No processo do Cristianismo
amar é dispor de si para o outro, é um exercício que está atrelado à imitação
de Cristo, isto é, em nos assemelharmos à toda sua capacidade de amar sem
reservas. Esta imitação, nem sempre é fácil, e só se torna possível à medida
que caminhamos sinalizados pela a humildade.
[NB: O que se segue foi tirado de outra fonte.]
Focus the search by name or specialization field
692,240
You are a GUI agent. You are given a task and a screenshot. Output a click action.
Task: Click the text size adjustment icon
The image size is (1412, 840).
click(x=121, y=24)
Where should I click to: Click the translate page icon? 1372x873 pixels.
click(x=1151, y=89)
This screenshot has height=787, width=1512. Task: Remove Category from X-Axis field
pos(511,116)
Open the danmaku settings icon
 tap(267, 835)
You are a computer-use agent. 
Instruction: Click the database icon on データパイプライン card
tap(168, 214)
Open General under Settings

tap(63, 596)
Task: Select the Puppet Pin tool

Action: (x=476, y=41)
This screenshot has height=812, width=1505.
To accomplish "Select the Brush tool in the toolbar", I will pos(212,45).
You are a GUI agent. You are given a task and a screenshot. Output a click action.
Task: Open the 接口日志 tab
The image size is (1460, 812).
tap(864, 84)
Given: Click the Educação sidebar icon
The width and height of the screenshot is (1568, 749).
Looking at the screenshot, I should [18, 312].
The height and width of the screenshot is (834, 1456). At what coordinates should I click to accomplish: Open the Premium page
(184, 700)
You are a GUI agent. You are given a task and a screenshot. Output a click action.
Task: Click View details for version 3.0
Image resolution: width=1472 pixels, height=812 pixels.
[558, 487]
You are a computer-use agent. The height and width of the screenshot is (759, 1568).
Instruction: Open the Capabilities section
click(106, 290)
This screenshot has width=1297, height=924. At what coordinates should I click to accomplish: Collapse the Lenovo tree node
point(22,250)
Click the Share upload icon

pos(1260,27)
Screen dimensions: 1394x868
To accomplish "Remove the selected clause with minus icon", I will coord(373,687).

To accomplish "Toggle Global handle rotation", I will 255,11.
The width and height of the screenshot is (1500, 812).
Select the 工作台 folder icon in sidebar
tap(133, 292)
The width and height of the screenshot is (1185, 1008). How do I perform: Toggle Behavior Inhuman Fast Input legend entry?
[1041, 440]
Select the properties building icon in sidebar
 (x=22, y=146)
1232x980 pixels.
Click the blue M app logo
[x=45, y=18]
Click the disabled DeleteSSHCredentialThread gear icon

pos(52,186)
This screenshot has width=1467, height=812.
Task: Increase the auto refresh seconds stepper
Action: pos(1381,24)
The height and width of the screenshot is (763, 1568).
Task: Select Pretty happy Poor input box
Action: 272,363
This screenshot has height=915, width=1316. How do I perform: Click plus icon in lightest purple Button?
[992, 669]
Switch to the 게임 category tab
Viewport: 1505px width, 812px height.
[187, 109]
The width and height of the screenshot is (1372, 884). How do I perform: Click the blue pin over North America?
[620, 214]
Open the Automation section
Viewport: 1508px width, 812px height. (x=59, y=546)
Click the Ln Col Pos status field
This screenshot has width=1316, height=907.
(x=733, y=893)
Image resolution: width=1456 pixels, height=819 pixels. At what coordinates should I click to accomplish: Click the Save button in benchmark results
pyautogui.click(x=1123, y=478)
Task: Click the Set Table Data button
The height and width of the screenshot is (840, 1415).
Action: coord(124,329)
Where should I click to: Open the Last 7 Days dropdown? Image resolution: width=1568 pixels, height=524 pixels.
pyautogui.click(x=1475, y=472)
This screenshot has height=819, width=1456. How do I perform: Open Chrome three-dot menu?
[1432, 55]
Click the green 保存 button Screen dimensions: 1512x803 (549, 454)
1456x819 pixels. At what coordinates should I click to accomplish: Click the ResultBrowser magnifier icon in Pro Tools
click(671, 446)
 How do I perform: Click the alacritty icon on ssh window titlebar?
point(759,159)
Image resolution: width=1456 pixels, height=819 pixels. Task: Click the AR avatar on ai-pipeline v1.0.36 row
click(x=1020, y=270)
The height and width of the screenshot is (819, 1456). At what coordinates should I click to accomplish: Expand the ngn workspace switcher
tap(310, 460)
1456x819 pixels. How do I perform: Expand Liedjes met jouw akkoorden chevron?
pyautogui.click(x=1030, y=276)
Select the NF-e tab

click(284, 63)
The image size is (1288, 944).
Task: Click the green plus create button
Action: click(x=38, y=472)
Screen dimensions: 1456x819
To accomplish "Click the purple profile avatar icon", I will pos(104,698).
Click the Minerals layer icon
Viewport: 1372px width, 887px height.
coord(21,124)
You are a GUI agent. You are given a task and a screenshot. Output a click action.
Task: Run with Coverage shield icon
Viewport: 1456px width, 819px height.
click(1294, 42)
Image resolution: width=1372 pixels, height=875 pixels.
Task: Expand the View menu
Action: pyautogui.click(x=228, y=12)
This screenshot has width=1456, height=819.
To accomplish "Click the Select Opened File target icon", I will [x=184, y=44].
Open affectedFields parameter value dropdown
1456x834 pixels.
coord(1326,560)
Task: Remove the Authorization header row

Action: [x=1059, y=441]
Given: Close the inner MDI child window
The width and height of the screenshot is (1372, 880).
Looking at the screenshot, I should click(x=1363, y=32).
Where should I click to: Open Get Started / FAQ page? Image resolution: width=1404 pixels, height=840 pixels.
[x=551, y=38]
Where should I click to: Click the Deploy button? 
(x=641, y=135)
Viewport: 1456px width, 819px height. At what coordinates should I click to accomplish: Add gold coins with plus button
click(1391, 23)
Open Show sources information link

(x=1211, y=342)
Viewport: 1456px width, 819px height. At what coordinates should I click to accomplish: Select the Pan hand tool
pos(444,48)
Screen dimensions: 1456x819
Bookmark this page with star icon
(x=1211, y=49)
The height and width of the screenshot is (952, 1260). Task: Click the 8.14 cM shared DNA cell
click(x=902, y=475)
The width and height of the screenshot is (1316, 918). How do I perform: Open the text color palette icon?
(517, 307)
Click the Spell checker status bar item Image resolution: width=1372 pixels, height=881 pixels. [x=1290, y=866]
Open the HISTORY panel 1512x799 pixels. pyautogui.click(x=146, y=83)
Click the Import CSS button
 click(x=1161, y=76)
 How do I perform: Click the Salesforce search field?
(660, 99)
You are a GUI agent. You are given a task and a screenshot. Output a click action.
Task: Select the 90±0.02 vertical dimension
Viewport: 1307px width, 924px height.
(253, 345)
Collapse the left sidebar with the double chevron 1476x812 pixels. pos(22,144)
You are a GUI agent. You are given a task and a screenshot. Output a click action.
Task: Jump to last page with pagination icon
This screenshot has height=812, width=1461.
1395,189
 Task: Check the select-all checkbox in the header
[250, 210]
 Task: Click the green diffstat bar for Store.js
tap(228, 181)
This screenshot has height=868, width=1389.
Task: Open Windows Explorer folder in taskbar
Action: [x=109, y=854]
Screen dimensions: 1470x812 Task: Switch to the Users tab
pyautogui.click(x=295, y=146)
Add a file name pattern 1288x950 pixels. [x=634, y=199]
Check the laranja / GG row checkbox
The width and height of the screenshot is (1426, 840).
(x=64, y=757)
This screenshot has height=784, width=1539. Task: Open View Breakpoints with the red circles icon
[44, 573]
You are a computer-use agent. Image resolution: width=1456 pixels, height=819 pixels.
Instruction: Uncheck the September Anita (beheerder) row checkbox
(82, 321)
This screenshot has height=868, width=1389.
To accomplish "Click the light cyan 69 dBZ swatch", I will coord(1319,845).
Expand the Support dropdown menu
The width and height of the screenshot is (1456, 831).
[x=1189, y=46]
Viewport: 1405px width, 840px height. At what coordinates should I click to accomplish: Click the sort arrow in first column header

Para nos fazer entender esse
caminho, tomo emprestado o olhar de um grande santo e doutor da Igreja, São
Gregório, que sabiamente nos dizia que a “humildade é uma descida rumo às
alturas do Amor”. De fato, é através do movimento destas duas virtudes que o
Verbo se revela e visita nossa humanidade, tornando-nos capazes de amar.
Capacidade singular que impulsiona o homem o tempo todo a contemplar o
horizonte da alteridade no rosto e no coração do seu próximo.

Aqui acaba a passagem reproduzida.